Thousands of people were evacuated from a 20-kilometre (12 mile) radius around the plant in March 2011.
The Japanese government says that following the easing of the evacuation order, people could decide whether or not to return home.
About 138,000 people are living in temporary accommodations provided by the government which has already spent about $14.63bn as compensation to displaced residents of 11 municipalities, according to the Asahi Shinbun, a local newspaper.
About 350 people are expected to return home from 1 April after the evacuation order is lifted, Japan's Reconstruction Agency officials said at a meeting.
According to a survey conducted by the government in 2013, 44% of the former registered residents wanted to return home, and about 31,000 people will be back in the next two years.
The paper says that the government's keenness to rehabilitate people back to their homes is motivated by the cost factor.
Those returning home will no longer receive $980 per month as compensation for emotional stress, even though they will receive due payments for property and job loss.
Indemnity benefits from the Tokyo Electric Power Co, which are paid through the government funds, will also stop a year after the evacuation order is relaxed.
"Compensation (paid by the government and Fukushima operator Tokyo Electric Power) will continue, in terms of properties and the disaster-led joblessness," a Cabinet Office official told AFP.
"But the monthly pay of 100,000 yen ($980) to address emotional distress caused by the accident will end if residents decide to return home," he added.

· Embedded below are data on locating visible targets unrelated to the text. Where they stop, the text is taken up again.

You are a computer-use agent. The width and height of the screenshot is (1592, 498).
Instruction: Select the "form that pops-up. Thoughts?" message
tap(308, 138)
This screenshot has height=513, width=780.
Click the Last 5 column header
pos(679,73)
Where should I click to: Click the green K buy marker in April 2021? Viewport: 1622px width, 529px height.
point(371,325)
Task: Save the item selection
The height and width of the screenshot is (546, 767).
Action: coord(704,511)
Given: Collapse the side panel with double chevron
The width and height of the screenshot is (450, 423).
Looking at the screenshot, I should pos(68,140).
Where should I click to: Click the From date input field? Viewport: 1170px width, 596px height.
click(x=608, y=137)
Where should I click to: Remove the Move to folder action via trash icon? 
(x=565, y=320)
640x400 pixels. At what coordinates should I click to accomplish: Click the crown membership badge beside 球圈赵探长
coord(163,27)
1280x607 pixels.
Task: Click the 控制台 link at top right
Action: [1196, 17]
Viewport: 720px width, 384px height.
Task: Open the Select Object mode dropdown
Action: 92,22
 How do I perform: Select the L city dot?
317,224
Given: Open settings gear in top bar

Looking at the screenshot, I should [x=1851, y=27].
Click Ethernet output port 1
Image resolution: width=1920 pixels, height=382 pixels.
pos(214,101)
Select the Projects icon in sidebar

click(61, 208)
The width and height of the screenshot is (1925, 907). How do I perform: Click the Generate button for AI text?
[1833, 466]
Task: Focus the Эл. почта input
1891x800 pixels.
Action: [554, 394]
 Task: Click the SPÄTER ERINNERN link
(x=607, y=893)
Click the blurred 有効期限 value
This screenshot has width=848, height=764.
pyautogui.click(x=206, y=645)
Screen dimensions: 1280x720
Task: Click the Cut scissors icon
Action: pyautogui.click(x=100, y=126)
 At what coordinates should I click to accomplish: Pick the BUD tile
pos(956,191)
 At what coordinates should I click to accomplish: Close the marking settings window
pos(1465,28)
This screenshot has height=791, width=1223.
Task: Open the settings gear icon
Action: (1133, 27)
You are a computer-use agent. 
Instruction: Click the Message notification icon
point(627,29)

Decontamination of all the sources in the area will take up to three decades at an estimated cost of about $125bn, according to RT News.
Under the country's guidelines, radiation levels up to about 20 milisieverts per year pose no threat to human health, but the government wants to taper the annual radiation levels to as low as 1 milisievert.
The International Commission on Radiological Protection also recommends an exposure limit of about 1 millisievert a year, but at the same time notes that yearly radiation levels up to about 100 millisieverts are not known to significantly raise cancer risk.
According to government sources, decontamination is nearly completed in the surrounding areas, but residents are still sceptical over the looming radiation levels.
The government has assured the people that the area's commercial and medical facilities will be overhauled and residents' health will be regularly monitored.